Sen. Marco Rubio, R-Fla., arguing to defund Obamacare, said "75 percent of small businesses now say they are going to be forced to either fire workers or cut their hours." That’s not remotely true. His office cited a news article that misinterpreted ambiguous results from a U.S. Chamber of Commerce study. It turns out that among small businesses in the study, less than 10 percent said they might make that choice. We rated Rubio’s claim Pants on Fire.

• "This still doesn't refute the fact that ObamaCare is a job killer. Reduced hours, limited hiring, etc. People are losing a full week’s pay over this. That adds up."

• "Because of the scary misinformation, more employers may feel less likely to hire more people — following the crowd. So it is counterproductive to mislead. Still, 5 percent to 9 percent is a chunk of workers who will lose out because of the insurance costs, so why not just get right down to the truth in the first place, politician?"

• "As a business owner, I actually welcome ACA. It has cut my insurance by several hundred dollars a month, and added many more benefits that I was not able to afford at my company until now."

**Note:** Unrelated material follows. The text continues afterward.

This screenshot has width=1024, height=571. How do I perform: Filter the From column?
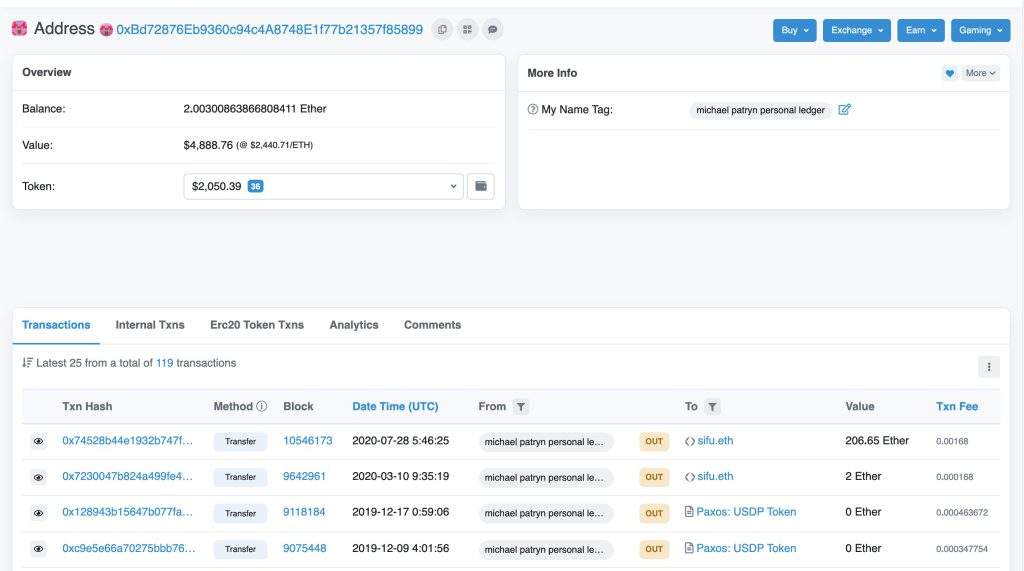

• "We own a small company with 36 employees who we voluntarily provide health care, who spent three hours with our insurance agent yesterday trying to figure out if we want to go with a PPO that will only cause a 25 percent increase in our premiums or stay with our HMO and face a 30 percent increase in premiums. Of course, the least painful option for us, personally, would be to stop providing insurance. Always an option since we are under 50 employees. So much moral obligation."

• "A government big enough to give you everything you want is big enough to take everything away. What ever happened to personal responsibility? The government is not our provider."

• "Thanks, PolitiFact, for telling us the truth and naming the lies."